3. Policy prescriptions and concluding remarks
One of the most significant advantages of working with a micro-founded model and its implied welfare function is the ability to engage in normative analysis. In addition to studying the optimal inflation rate in the model, we are also able to study the welfare effects of the systematic response of policy-makers to endogenous fluctuations (i.e. the coefficients of the Taylor rule) in conjunction with the optimal steady-state rate of inflation. The most striking finding from this analysis is that even modest price-level targeting could raise welfare by approximately 1% of steady-state consumption for any target inflation rate. In addition, by reducing the volatility of inflation and output, and therefore the frequency of being at the zero lower bound on interest rates, price-level targeting can lead to much lower optimal rates of inflation than in our baseline findings. In fact, the optimal policy rule for the model can be closely characterized by the name of “price stability” as typically stated in the legal mandates of most central banks.

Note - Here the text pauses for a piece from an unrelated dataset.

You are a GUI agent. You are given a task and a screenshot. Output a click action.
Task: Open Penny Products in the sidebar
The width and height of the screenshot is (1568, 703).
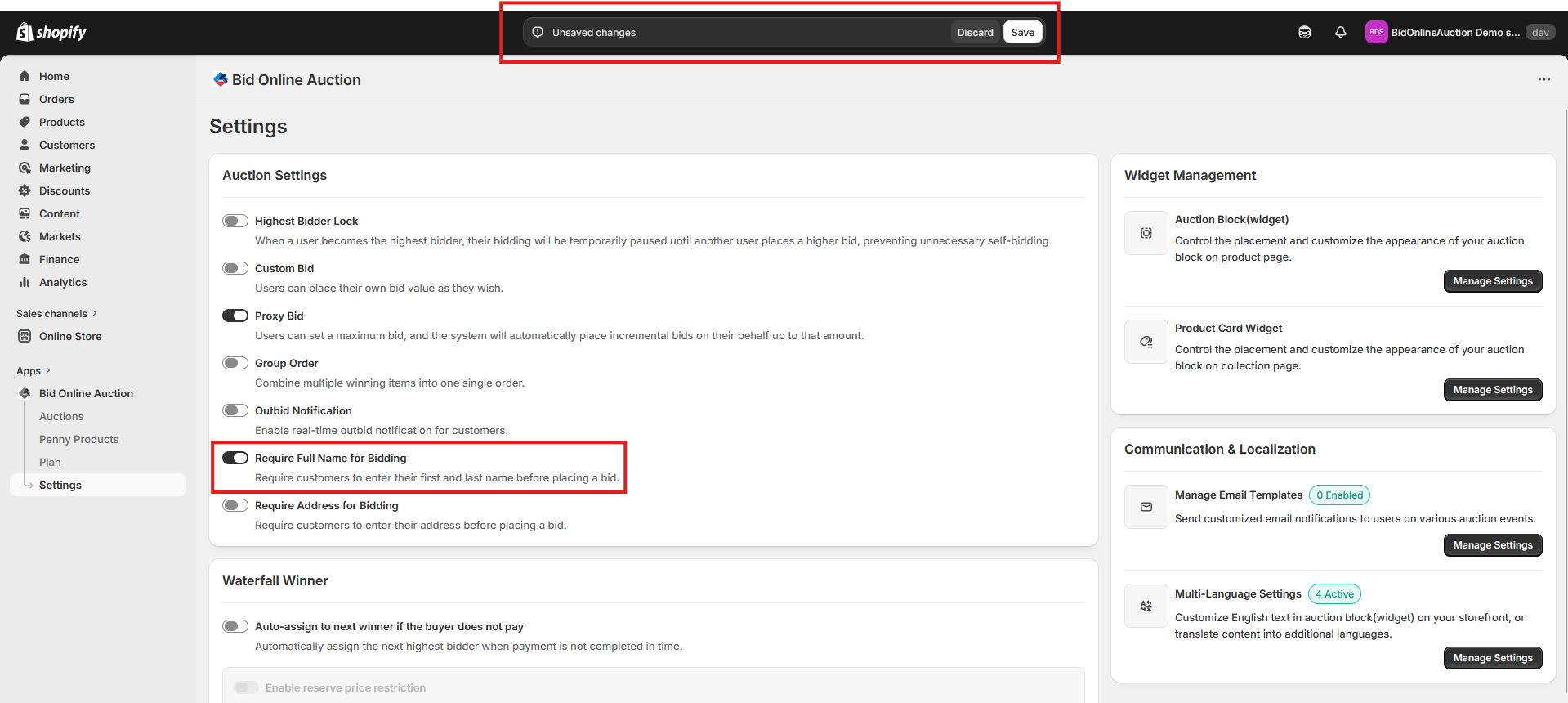coord(78,439)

In summary, using a New-Keynesian model properly adjusted to fully incorporate the effects of positive average inflation rates, we find that the zero-lower bound on interest rates is insufficient to push the optimal inflation rate for the U.S. above the implicit inflation targets of modern central banks. In addition, our model abstracts from several costs of inflation which would tend to push the optimal inflation rate even lower. For example, our approach assumes that monetary policy-makers have no tools other than interest-rate adjustments in the face of the ZLB (i.e. we ignore the possible positive effects of quantitative easing) and similarly abstracts from the possibility that fiscal authorities might respond with expansionary policies during these episodes. Finally, we abstract from the long literature on the costs associated with holding money, which push toward the well-known Friedman rule of optimal deflation. Thus, one could reasonably interpret our results as placing an upper bound on the optimal inflation rate for a country like the U.S.
Coibion, Olivier, Yuriy Gorodnichenko and Johannes Wieland, 2010. “The Optimal Inflation Rate in New Keynesian Models,” NBER Working Paper 16093. [pdf]
Nakamura, Emi, and Jon Steinsson, 2008. “Five Facts About Prices: A Reevaluation of Menu Cost Models,” Quarterly Journal of Economics 123(4), 1415-1464. [pdf]
Tobin, James, 1972. “Inflation and Unemployment,” American Economic Review 62(1), 1-18.
Woodford, Michael, 2003. Interest and Prices. Princeton University Press.